As tensions across U.S college campuses continue to rise amid the ongoing Israel-Hamas conflict, students, staff, and administrators have struggled with how to respond, prompting former President Donald Trump on Saturday to call for a ban against Palestinian supporters from universities.
On October 7, Hamas led the deadliest Palestinian militant attack on Israel in history. Israel subsequently launched its heaviest ever airstrikes on Gaza. As of Saturday at least 1,300 people had been killed in Israel, the Associated Press reported, citing the Israeli military. More than 1,500 people had been killed and more than 6,600 had been injured in Gaza, according to the Gaza Health Ministry.
Since the attack, many college students have taken to social media to voice their thoughts and concerns as both pro-Israel and pro-Palestinian student groups across the country have weighed in with statements. However, those statements were soon met with in-person protests, provoking strong reactions from each side.
In a post shared to Truth Social, Trump’s social media platform, the former president on Saturday criticized universities for how they are handling students’ response to the conflict, alleging the deans of the universities are allowing an “open hatred against Israel” to take place.
“What happened in Israel was barbaric! Now American Universities are allowing or enabling the open hatred against Israel and America! Instead of educating our young Americans, Deans stand idly by while subversive groups are calling for a National Day of Resistance. Not only is this antisemitic, it is also anti-American. Students have begged Deans to throw these subversive groups off campus. We banned Nazis, banned Communists, it is about time that we remove these antisemites from our schools or is the Cancel Culture only used against Conservatives?” Trump wrote.
The former president’s response comes after widespread backlash at Harvard garnered attention as dozens of student groups signed a letter last Saturday from the Harvard Palestine Solidarity Committee (PSC), holding Israel “entirely responsible for all unfolding violence.”
The letter has since faced growing backlash from students, faculty, high-profile alumni, politicians, and even Harvard’s president, leading to several groups retracting their support of the letter.

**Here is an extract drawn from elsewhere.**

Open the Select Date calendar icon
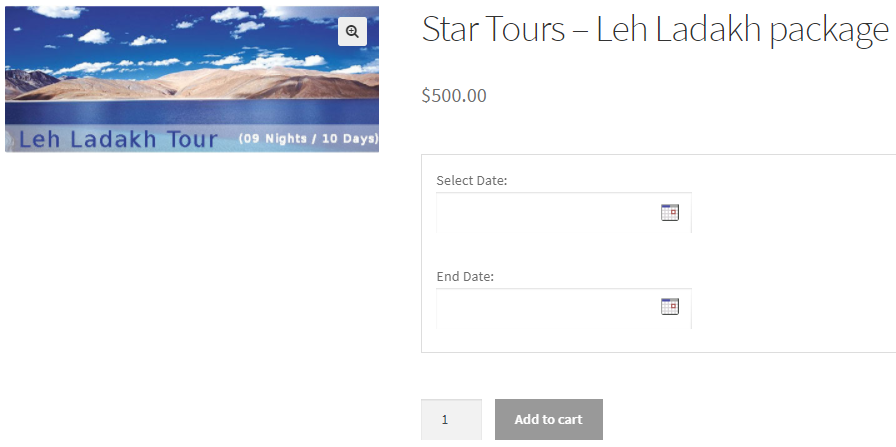The width and height of the screenshot is (896, 447). (670, 212)
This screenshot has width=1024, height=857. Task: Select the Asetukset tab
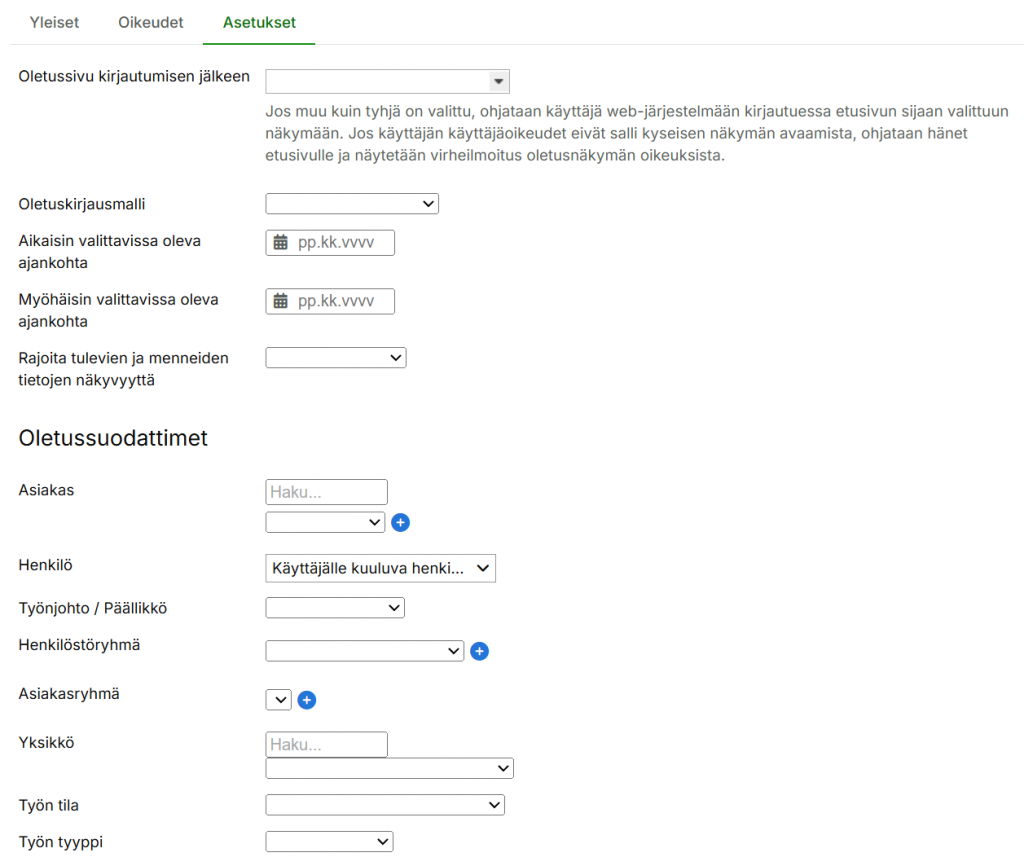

While statements by student groups supporting Palestinians have prompted outrage and fear among the Jewish community, there have been reports of harassment and assaults of both pro-Israel and pro-Palestinian students, according to Reuters.
Trump, who seemingly refers in his Truth Social post to the 1952 Feinberg Law, which prohibits communists from teaching in public schools, but has since ended in 1967, continues to state banning Palestinian supporters from universities is a way to “remove these antisemites from schools.”
However, according to National Public Radio (NPR) who spoke to Eboo Patel, the founder and president of Interfaith America, an organization that works with nearly 1,000 campuses on interfaith issues, the two important things colleges need to do is to recognize “communities of care and cooperation. People are hurting, and words matter,” Patel said.
“We’re not going to minimize the conflict, we’re simply going to say that we are not going to allow the conflict to prevent us from cooperating on other things,” Patel added. “That’s the genius of American college campuses. That’s what college presidents and athletic directors and faculty and staff and students need to keep their focus on right now.”
Newsweek has reached out to Trump’s spokesperson via email for further comment.